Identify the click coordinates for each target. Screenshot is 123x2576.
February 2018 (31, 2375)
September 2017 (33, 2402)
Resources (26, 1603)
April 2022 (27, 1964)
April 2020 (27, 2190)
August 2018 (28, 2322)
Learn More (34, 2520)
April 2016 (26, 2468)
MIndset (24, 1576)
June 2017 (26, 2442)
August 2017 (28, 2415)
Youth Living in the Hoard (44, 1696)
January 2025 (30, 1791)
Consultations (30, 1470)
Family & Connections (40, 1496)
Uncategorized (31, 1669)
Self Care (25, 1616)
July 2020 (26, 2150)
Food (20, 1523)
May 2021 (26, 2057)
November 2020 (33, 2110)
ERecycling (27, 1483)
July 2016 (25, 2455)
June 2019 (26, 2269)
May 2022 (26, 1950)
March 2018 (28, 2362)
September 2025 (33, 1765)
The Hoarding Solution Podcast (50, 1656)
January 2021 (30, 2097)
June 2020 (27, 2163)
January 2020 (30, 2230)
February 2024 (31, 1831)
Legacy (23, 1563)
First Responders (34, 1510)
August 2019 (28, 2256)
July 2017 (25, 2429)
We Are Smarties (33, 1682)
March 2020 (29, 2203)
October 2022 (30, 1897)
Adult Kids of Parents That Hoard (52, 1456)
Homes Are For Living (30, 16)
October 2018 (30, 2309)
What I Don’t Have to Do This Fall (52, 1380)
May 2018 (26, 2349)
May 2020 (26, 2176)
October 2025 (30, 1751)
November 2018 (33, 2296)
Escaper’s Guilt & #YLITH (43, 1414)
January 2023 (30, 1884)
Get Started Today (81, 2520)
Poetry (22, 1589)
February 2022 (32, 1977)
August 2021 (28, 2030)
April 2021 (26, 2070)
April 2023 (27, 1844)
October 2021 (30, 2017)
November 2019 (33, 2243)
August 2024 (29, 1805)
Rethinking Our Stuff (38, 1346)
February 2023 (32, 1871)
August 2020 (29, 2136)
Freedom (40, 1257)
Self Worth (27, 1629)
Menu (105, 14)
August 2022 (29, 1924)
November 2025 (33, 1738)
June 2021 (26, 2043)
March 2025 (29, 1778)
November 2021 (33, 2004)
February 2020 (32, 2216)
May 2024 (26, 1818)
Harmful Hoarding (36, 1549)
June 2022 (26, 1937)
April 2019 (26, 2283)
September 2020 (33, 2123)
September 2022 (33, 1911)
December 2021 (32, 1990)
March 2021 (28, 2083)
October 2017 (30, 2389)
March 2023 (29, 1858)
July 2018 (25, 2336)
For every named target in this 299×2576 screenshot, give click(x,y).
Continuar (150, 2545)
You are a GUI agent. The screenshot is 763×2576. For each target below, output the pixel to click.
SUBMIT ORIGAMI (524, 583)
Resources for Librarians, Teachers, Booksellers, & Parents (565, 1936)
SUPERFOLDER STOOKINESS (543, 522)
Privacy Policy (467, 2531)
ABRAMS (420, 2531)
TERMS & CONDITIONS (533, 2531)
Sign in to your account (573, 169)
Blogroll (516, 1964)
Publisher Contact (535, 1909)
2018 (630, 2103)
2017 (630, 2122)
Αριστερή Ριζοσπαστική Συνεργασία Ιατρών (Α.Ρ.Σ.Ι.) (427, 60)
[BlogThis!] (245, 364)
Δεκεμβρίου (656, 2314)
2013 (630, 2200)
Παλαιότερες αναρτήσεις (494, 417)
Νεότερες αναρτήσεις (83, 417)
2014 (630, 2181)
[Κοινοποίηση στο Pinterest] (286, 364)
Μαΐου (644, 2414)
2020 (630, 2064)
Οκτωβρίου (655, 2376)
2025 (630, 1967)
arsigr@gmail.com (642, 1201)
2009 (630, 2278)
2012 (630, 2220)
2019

= Work item =
Determine how many lines above contain the string "August". Give only that number.

= Result below =
7